Let's say that we have a Python script do.py
and we want to be able to call it without extension, like do
or ./do
.
If we rename the file from do.py
to do
and assure we have a valid shebang line it will work for all platforms but Windows. On Windows there is no way of executing file without extension.
On Windows, if we keep the original file extension we'll be able to call the script without the full name because the Python installer registers the .py
extension as an executable one.
It looks that we need to deliver the same script under two different names in order to be call it on Windows and non-Windows environments. I really do not like this and I'm looking for a solution without this redundancy.
Another common approach on this is to add a do.cmd
wrapper batch file that is calling the original do.py
file. This has at least one major issue: it does break the Ctrl+C / Ctrl+Break because there is no way to prevent cmd.exe
from prompting you with Terminate batch job? (Y/N) message.
If we are about to use a wrapper we need to be sure that:
I suppose the optimal solution is still to use a wrapper. Batch won't work, native executable would add a lot of complexity so probably a wrapper wrote in python itself would do.
On windows i added the '.py' extension to the 'PATHEXT' environment variable and that works for me - if the .py file is stored in an directory that is part of the 'PATH' environment variable.
C:\>echo %PATHEXT%
.COM;.EXE;.BAT;.CMD;.PY;.JS;.JSE
Write your main Python module with a .py
extension. Set up PATHEXT
correctly, and it will run on Windows without having to type the extension.
On Unix, write a second Python program that simply imports the first, using she-bang syntax.
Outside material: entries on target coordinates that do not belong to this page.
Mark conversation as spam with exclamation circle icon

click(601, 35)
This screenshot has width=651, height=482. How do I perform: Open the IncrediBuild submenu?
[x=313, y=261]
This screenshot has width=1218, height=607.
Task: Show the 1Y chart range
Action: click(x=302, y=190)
No extension on this file - it's a shell script. Like this:
#!/usr/bin/env python
import do
This will have the effect of importing do.py
.
Only do
needs to be marked as executable for Unix. do.py
is a module in that environment.
When you import a module, the code in the module is run once.
It doesn't completely remove redundancy, but it's close. And it is probably the best solution possible for cross-platform scripting.